It might not be pretty, but boat owner Steve Hammond and Steve Barkemeyer, manager of the Port of Astoria’s Pier 3 boatyard, said the yard is necessary for the aging vessels of the region.
“In 10 years, we’ve had seven or eight boats taken apart,” said Barkemeyer, whose Pier 3 boatyard includes about 40 work stations.
And last week came the latest demolition, when Hammond had his 97-year-old tuna-fishing boat the Charlotte B torn apart by a small excavator at the boatyard and cleaned up and taken away – all within a couple of days.
While Barkemeyer espouses his love of old boats, he’s unapologetic about the access the Port provides to owners seeking to tear a boat apart. Scrutiny developed around the issue of dismantling vessels when Frank Allen, the principal behind Blue Ocean Environmental, proposed dismantling vessels in a more environmentally friendly manner at North Tongue Point.
“It’s a bunch of double-standard bullshit,” said Allen, noting the years of planning and months of negotiations with the Port and city he’s had to go through. And he still hasn’t been able to dismantle the Cap’n Oscar, a small fishing vessel he hopes will serve as an example of his process.
But the Oregon Department of Environmental Quality has so far signed off on the boatyard’s practices. Dave Kunz, a regional representative for DEQ, said the main focus of his agency is containment – keep the liquids, dusts and other debris from filtering into the environment. And if it happens, clean it up.
“If none of us boatyards are willing to do this, and they stay in the water, they’ll sink, and then they really become an environmental problem,” said Barkemeyer.
Hammond said he loved his old boat, but it simply became more cost-effective to buy a newer steel-hulled version rather than update the wooden Charlotte B. His newer vessel, the 16-year-old Charlotte B, is now moored at the East End Mooring Basin.

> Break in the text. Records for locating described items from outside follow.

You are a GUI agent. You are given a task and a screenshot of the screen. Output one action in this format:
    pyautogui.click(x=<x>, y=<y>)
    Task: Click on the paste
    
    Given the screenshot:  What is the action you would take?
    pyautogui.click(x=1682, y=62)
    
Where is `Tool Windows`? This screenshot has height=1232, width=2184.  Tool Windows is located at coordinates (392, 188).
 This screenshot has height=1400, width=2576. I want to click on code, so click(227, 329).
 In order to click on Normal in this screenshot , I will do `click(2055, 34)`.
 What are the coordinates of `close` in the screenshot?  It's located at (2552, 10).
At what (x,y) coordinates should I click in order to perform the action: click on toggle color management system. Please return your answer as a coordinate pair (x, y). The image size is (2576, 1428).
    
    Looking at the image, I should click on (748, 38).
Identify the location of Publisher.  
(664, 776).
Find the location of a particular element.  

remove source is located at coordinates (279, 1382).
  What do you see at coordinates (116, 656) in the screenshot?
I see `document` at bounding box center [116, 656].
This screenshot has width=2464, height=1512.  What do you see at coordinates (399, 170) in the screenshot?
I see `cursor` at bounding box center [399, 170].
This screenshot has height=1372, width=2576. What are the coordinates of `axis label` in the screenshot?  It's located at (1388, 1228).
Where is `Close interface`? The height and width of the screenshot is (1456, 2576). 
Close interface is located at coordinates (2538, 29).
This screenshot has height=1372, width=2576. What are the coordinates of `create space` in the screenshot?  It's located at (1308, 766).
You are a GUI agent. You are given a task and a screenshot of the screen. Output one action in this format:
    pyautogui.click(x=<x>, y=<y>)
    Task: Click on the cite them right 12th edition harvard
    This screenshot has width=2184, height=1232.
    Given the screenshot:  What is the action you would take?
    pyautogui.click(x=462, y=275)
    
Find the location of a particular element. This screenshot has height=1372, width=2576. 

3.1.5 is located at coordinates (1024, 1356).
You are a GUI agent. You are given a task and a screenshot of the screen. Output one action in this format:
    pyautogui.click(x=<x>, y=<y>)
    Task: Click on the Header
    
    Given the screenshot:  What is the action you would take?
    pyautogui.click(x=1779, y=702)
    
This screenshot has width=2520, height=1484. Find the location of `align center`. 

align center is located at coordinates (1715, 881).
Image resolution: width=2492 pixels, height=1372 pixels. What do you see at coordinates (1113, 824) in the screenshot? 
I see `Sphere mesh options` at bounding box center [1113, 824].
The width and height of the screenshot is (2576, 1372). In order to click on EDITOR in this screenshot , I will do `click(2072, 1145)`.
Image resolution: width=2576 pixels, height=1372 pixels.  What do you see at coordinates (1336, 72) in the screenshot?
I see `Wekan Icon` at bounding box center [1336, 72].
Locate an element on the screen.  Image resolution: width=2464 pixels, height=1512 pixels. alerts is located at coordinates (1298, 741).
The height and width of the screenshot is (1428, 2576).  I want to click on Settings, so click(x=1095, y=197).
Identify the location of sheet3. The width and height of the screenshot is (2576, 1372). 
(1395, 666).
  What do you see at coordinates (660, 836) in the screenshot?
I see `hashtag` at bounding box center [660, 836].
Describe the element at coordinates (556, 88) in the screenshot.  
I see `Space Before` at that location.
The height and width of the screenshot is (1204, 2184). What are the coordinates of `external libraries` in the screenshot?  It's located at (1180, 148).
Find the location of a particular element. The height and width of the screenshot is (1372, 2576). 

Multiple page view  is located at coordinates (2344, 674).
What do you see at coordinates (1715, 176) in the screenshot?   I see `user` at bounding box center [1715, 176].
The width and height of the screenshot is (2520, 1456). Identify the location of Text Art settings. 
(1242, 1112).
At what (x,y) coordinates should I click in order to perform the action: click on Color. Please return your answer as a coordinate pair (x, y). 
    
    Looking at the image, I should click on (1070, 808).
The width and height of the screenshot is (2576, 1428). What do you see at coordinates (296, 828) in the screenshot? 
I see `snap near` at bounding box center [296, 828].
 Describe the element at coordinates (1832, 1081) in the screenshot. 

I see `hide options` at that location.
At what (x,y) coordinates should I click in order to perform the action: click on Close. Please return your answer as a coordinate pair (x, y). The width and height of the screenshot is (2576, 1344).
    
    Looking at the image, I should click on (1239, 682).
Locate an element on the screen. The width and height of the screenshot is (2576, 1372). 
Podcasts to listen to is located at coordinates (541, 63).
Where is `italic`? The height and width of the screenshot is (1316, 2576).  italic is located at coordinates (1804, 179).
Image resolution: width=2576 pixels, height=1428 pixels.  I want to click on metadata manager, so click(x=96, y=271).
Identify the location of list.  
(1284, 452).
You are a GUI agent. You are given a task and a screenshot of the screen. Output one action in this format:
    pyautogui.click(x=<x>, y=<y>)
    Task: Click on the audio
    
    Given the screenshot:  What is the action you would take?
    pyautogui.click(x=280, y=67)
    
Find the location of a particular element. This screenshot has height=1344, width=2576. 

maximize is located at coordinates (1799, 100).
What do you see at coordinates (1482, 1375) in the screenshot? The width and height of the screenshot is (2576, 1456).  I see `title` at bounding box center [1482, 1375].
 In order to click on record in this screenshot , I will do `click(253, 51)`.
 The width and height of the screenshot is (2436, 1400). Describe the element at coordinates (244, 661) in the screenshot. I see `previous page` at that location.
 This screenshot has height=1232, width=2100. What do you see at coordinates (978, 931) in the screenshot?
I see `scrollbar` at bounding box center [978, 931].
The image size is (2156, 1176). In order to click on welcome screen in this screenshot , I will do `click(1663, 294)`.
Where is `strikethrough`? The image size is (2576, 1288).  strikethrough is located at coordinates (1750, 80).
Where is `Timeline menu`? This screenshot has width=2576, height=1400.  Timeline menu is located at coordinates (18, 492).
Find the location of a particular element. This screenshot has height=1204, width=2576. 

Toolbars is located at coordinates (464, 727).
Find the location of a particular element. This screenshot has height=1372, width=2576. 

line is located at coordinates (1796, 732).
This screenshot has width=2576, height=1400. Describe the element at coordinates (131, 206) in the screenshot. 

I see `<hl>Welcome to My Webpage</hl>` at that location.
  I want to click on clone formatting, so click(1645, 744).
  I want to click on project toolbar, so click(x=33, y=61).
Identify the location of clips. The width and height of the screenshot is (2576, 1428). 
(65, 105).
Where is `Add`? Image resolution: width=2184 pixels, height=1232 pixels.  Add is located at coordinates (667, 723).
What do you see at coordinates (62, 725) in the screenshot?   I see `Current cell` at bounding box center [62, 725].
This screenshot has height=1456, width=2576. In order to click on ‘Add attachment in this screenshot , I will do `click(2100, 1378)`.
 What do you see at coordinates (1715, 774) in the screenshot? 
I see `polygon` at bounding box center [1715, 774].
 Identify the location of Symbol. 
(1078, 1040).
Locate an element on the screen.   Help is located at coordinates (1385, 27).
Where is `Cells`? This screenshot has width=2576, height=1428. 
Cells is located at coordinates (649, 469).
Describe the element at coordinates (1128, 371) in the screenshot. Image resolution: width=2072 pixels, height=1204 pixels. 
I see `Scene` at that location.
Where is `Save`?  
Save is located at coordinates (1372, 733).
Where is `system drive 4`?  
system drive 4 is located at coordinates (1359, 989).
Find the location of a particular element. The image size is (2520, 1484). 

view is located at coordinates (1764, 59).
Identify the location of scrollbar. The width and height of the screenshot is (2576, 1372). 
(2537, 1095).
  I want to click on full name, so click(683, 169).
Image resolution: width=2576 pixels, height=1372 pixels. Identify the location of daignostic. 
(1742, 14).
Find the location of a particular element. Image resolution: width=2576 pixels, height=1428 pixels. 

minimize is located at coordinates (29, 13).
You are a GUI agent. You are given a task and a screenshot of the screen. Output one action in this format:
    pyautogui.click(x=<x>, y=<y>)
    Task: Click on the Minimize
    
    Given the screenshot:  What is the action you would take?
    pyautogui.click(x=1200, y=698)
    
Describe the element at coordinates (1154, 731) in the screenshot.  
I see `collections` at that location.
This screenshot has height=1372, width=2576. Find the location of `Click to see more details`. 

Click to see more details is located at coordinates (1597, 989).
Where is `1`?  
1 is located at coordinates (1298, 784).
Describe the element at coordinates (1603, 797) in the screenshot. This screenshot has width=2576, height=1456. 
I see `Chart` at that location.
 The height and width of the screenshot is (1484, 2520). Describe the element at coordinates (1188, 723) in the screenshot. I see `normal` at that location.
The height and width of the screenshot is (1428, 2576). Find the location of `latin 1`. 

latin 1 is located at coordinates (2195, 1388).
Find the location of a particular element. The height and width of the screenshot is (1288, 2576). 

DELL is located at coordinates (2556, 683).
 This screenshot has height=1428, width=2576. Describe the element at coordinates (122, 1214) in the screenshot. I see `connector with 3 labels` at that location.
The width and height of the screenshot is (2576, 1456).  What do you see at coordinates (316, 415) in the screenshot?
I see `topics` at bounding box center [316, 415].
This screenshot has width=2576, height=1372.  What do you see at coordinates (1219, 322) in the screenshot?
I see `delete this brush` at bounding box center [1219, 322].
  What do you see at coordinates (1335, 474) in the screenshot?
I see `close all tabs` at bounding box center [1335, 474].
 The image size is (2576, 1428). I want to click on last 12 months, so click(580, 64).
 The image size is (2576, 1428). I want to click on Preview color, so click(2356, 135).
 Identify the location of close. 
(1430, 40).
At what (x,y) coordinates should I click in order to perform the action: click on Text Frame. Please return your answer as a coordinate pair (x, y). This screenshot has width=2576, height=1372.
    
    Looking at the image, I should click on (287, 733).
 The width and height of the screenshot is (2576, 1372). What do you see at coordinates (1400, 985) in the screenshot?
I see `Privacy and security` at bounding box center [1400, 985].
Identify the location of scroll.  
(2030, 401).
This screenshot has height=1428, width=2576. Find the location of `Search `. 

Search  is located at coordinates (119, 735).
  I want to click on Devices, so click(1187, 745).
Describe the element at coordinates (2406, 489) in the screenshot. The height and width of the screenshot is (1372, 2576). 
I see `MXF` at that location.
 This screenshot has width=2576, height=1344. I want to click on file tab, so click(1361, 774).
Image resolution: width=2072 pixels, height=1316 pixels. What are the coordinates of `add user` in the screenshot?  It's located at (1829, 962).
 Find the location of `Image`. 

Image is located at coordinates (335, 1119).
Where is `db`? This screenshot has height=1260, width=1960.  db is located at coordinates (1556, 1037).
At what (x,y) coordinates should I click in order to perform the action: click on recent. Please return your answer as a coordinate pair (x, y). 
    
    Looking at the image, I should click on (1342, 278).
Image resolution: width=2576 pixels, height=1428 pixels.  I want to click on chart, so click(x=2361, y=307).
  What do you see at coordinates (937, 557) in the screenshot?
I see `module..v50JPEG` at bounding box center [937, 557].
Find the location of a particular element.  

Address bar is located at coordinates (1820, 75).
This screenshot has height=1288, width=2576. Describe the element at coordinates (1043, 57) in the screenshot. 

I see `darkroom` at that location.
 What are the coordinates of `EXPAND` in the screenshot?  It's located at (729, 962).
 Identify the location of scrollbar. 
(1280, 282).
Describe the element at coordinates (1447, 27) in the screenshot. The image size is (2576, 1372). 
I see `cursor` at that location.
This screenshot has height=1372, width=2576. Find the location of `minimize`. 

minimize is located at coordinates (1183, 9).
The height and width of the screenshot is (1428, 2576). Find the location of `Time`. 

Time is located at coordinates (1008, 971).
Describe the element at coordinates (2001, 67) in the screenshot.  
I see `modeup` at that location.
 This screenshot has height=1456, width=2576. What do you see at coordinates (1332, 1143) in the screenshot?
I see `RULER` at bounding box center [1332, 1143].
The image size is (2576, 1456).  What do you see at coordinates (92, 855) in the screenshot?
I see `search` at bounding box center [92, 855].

Hammond, whose old boat had been at the boatyard for two years, said he took his time, drained the boat and engine more than once and made sure to be ready if an accident happened during demolition.
The hull of his former boat laid on its side Jan. 21, its topside structure disemboweled by a small excavator and spilled out onto a blue tarp and the ground underneath. Unidentified, purplish liquid pooled in places on the bare ground, and foam insulation scattered out throughout the build area.
By Jan. 23, though, the spot was raked dirt, most visible evidence of a boat having been there gone, save for errant wires and other small bits of plastic and the like on the ground.
Barkemeyer said it’s the type of scene the DEQ has seen and signed off on before.
The Port has operated a self-service boatyard since 2004, and Barkemeyer’s quick to point out that it’s not even technically capable of “shipbreaking.” The popularized term describes operations breaking apart vessels of more than 200 gross tons haphazardly along the coastline in places such as Alang, India, and Galveston, Texas.
At the Port, the 88-ton lift hauls boats out of the water for $6.50 a foot. Owners can wash their vessels off in a self-contained electrocoagulation center. It removes, without using chemicals or filters, contaminants such as emulsified oil, total petroleum hydrocarbons, suspended solids and heavy metals that are impossible to remove by filtration or chemical treatment systems.
“Once a boat leaves here, there’s no washing,” said Barkemeyer.
Spaces at the boatyard where the Charlotte B was torn apart run about 30 cents per foot per day. Barkemeyer said the Port owns a couple of vessels that people have paid the fee for a short time before abandoning.
“It has to be economical, or people will just walk away from it,” said Barkemeyer about giving fishers a chance to get rid of their old boats.
Once a boat’s washed near the sea lift and taken to a work area, he requires such precautions as a tarpaulin under the demolition and vacuum attachments on sanding.
But Allen said it’s crazy how someone can get a $1,250 fine or time in jail for littering, but people can haphazardly tear apart their boats with little regard for the environment. He added that the dismantling taking place on Port property is a felony.
Clean Marina, circa 2009
“We’re part of the Clean Marina Program … and we absolutely are not interested in doing anything illegal,” said Barkemeyer of the Oregon Marine Board’s voluntary association of 61 marines statewide that go through extra monitoring to be certified “clean.”
The Port has been in the program since 2009, but it hasn’t been inspected by the program since it was accepted.
Italo Lenta, who took over in October as coordinator of the Clean Marina Program, said his agency doesn’t have the financial resources to inspect facilities very often. He’s in the process of inspecting many the marinas in the program for his first time, adding that he’ll make it out to Astoria in the coming weeks.